そのうえで、「夫婦別姓については国会で論じられるべきである」と言っています。
アイデンディティーとは、辞書で引くと〝自己同一性〟とあるかと思いますが、分かりにくいですよね。
日本語訳が難しい言葉ですが、簡単に言うと〝自分が自分である〟みたいな感じでしょうか。
女性裁判官と裁判官の年齢
最高裁判所の裁判官は、最高裁判所長官と、最高裁判所判事14名の15名で構成されています。

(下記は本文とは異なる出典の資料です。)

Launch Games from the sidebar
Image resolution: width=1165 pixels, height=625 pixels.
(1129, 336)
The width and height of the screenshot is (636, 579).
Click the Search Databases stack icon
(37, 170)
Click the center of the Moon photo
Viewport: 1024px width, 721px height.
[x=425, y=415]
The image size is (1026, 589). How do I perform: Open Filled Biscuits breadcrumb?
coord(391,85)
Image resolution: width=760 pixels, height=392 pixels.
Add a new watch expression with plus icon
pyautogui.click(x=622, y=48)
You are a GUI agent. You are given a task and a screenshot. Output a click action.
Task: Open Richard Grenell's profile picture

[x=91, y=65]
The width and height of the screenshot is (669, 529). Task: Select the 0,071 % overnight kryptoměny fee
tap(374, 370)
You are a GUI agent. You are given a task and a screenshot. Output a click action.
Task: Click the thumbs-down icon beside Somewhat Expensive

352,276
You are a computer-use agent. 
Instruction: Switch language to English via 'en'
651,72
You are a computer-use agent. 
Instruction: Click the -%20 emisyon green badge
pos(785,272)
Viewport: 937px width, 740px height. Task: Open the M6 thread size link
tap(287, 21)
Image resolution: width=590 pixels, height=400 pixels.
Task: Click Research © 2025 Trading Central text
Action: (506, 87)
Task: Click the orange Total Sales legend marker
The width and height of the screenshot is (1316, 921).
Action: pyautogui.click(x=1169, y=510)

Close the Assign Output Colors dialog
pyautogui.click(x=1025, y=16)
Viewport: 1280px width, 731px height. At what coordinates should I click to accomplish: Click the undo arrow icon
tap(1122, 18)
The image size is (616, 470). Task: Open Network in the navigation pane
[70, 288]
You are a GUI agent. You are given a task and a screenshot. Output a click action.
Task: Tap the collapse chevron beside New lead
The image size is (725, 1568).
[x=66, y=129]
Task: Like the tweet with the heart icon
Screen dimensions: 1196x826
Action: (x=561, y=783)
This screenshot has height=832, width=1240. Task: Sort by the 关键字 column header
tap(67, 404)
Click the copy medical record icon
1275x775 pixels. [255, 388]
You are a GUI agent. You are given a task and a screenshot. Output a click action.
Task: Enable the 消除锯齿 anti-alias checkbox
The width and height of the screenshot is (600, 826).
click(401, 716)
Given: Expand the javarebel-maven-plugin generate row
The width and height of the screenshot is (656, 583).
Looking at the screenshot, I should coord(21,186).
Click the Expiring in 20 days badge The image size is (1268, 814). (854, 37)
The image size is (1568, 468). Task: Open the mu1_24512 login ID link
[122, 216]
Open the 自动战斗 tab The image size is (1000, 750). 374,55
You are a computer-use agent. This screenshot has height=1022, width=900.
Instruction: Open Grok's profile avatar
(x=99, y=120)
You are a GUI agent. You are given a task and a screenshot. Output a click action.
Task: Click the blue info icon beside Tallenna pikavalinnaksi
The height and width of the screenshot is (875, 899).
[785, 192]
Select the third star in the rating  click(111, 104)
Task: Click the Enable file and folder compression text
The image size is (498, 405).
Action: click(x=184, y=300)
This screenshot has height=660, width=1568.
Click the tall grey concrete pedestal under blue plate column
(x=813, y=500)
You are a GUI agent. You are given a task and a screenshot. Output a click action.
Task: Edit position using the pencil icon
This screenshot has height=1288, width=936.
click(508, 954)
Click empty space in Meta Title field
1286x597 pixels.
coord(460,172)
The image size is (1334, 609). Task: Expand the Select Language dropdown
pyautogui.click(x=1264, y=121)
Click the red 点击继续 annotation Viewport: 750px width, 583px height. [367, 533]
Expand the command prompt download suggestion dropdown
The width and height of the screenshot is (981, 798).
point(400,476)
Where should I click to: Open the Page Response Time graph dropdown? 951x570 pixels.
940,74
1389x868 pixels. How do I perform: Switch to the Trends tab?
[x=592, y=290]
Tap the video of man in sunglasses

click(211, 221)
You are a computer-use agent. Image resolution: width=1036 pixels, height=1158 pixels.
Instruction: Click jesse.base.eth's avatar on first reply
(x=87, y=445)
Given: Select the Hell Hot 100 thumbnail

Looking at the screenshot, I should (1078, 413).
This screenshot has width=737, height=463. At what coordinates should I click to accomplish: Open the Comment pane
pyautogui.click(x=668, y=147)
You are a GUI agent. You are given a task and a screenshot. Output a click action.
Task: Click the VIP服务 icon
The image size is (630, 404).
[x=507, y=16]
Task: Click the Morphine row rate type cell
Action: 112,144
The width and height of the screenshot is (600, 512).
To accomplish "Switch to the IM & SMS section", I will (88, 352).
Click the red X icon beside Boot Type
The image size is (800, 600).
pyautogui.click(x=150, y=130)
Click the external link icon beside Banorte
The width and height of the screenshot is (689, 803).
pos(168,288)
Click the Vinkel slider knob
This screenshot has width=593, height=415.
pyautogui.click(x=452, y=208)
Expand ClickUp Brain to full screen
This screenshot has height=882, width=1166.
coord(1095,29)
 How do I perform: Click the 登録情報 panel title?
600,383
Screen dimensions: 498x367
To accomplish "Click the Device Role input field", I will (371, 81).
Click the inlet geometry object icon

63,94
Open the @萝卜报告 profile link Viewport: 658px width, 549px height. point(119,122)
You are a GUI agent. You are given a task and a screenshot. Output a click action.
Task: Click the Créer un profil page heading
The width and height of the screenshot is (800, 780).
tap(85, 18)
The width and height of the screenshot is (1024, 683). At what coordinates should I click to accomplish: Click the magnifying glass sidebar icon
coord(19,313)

そして、夫婦同姓は合憲(憲法的にべっちょない)であるとしたのが10名、違憲(憲法に違反する)としたのが5名でした。
そして、この15人のうち女性裁判官は現在3人、そして5名の違憲とした裁判官のうち3人は女性でした。
つまり、女性判事は100%の人が違憲と判断したんですね。
まぁ、私的にはこの裁判どっちゃでもいいんですけど、憲法に反するのかどうかを、どう見てどう判断しているのか知りませんが、世間的にはこの問題、男性の方が問題ないって思っている人が多いだろうし、年輩者ほど問題ないって思っている人が多いと思います。
つまり、その辺のおっさんら12人とおばちゃん3人を無作為にピックアップして、これどう思う?って聞いても同じような結果が出るんじゃないかと思うんです。 そう、ふと思っただけです( ̄。 ̄;)
最高裁判所の裁判官がもっと女性が多かったり、もっと年齢層が若ければまた違った判断となったんでしょうね。
ってことは、今回は合憲となりましたが、いずれ違憲判決が出るか、判決にもあるように国会の方で議論され、法改正されるかもしれません。
もし、判決文をじっくり読みたいという方がいましたらコチラをどうぞ
⇒ 夫婦別姓訴訟 最高裁判決文
夫婦同姓だと何が問題?
夫婦別姓への気運が高まってきた背景には、女性の社会進出が進み、名字が変わることで仕事上のキャリアが途切れてしまうといった問題があります。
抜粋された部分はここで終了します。